In the above graph larger \(y\)-values indicate increased importance in the model. We see that the stem.width field was the most useful, which makes sense given that we previously identified this field as visually having the most significant difference in distribution by class (referring back to section 4).

Part 7 - Conclusion

Decision trees come with a number of potential drawbacks. This article mentions a number of these, including that they can be hard to create, may become increasingly complex over time, and can be hard to interpret. However, the results shown here prove that even relatively simple decision trees with low depth can provide decent results. Furthermore, packages such as rpart make it exceedingly simple to build decision trees that determine the best rules on their own, and they can do this without requiring any prior business context. In fact, instead of analyzing and producing decision trees by hand (something mentioned in the article), these packages allow you to instead produce and then analyze, which will likely generate key insights that are more accurate/helpful.

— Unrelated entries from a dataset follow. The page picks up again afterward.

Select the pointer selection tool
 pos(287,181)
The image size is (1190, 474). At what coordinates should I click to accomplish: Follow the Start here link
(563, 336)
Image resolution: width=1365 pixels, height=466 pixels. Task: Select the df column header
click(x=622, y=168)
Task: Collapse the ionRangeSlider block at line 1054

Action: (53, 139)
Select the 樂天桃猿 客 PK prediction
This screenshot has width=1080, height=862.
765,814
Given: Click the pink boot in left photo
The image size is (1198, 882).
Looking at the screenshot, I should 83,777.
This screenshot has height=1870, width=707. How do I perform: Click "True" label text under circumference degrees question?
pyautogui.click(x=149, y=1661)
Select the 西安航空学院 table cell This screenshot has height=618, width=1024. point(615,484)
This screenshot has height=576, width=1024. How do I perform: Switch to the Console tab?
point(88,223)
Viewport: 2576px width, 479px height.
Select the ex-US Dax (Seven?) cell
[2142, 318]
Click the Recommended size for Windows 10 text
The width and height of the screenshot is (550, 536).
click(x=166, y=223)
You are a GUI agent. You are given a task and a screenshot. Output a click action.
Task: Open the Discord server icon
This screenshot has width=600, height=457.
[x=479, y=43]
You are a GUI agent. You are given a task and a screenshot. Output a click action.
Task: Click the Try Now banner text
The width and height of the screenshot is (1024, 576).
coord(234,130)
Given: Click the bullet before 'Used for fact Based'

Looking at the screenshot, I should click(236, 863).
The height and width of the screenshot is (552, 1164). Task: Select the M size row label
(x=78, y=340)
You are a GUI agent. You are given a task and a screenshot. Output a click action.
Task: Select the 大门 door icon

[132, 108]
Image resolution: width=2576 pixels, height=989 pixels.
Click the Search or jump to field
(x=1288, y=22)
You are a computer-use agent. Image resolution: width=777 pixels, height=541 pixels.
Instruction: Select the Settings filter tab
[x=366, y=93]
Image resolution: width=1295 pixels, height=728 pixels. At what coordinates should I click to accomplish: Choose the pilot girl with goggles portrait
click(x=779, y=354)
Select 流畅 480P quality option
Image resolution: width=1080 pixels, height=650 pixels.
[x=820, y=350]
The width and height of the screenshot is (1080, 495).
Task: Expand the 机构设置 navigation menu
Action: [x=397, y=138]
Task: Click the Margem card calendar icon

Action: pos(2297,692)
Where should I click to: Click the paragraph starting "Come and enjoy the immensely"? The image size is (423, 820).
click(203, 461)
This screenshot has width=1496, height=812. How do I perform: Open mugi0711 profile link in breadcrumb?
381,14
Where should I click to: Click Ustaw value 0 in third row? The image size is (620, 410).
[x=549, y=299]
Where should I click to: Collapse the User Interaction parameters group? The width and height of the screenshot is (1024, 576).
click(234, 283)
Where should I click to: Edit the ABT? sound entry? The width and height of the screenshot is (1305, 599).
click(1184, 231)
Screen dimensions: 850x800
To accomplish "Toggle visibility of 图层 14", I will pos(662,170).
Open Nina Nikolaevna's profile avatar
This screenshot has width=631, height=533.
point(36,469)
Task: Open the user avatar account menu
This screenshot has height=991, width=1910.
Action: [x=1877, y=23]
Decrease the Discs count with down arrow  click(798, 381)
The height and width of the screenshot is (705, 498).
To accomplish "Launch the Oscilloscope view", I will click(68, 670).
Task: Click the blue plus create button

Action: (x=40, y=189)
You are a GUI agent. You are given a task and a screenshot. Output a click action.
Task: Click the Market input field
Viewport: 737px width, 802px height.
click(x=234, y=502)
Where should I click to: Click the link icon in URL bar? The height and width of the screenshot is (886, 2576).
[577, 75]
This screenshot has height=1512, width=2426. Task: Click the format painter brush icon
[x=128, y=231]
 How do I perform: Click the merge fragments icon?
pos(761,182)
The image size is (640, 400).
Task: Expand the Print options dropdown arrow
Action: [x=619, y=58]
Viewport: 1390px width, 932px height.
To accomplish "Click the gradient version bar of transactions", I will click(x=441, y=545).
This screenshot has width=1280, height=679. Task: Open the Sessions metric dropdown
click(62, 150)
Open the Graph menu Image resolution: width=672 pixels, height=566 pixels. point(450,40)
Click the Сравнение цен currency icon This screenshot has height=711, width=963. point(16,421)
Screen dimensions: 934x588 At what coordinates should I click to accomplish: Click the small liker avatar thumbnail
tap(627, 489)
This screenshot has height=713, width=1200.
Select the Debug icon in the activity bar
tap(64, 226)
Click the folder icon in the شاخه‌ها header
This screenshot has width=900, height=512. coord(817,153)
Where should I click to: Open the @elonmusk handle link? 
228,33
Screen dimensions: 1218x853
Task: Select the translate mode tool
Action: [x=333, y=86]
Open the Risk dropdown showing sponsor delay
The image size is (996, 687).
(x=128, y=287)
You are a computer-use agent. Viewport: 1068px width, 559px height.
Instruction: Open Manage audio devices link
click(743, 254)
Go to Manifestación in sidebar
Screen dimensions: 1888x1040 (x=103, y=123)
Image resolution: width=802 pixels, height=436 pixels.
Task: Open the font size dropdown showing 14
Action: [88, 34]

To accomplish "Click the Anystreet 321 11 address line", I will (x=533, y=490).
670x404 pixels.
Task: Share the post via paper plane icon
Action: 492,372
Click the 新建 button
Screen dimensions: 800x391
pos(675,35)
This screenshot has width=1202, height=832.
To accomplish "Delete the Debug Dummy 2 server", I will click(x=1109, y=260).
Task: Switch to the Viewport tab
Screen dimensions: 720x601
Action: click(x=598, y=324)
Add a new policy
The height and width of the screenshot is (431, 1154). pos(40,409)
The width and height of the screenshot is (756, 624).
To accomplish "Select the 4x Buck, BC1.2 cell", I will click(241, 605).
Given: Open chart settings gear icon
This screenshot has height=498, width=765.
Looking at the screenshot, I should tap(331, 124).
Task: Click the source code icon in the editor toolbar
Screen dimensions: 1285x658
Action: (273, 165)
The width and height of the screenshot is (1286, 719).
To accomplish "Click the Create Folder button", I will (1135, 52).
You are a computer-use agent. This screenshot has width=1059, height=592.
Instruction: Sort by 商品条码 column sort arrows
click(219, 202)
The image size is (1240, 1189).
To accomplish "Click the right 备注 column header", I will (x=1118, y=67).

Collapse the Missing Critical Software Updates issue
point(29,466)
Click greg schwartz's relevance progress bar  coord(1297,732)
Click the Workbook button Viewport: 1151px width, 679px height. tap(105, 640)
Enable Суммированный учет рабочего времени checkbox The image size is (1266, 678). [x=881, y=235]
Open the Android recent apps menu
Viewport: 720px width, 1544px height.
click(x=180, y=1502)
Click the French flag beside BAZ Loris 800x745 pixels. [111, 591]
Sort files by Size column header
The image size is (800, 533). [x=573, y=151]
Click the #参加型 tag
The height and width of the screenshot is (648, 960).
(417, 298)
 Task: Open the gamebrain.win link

Furthermore, the results shown here give evidence for more complex models tree-based models - such as random forests - being the clear choice when attempting to make accurate predictions. Though they are more complex and sacrifice a decent level of interpretability, using these models seems like an easy choice when they result in the same level of increased predictive power shown here.

All this being said, as with any machine learning model, the work presented here shows that changing complexity/structure of tree based models has an impact on that model’s bias and variance. As such, it is the job of the person(s) producing these models to strike the correct balance of each.

In conclusion, tree based models can be a great choice when presented with classification (or even regression) problems, and their flexibility ensures that there is more likely than not a version of one that meets most applicable real-world scenarios.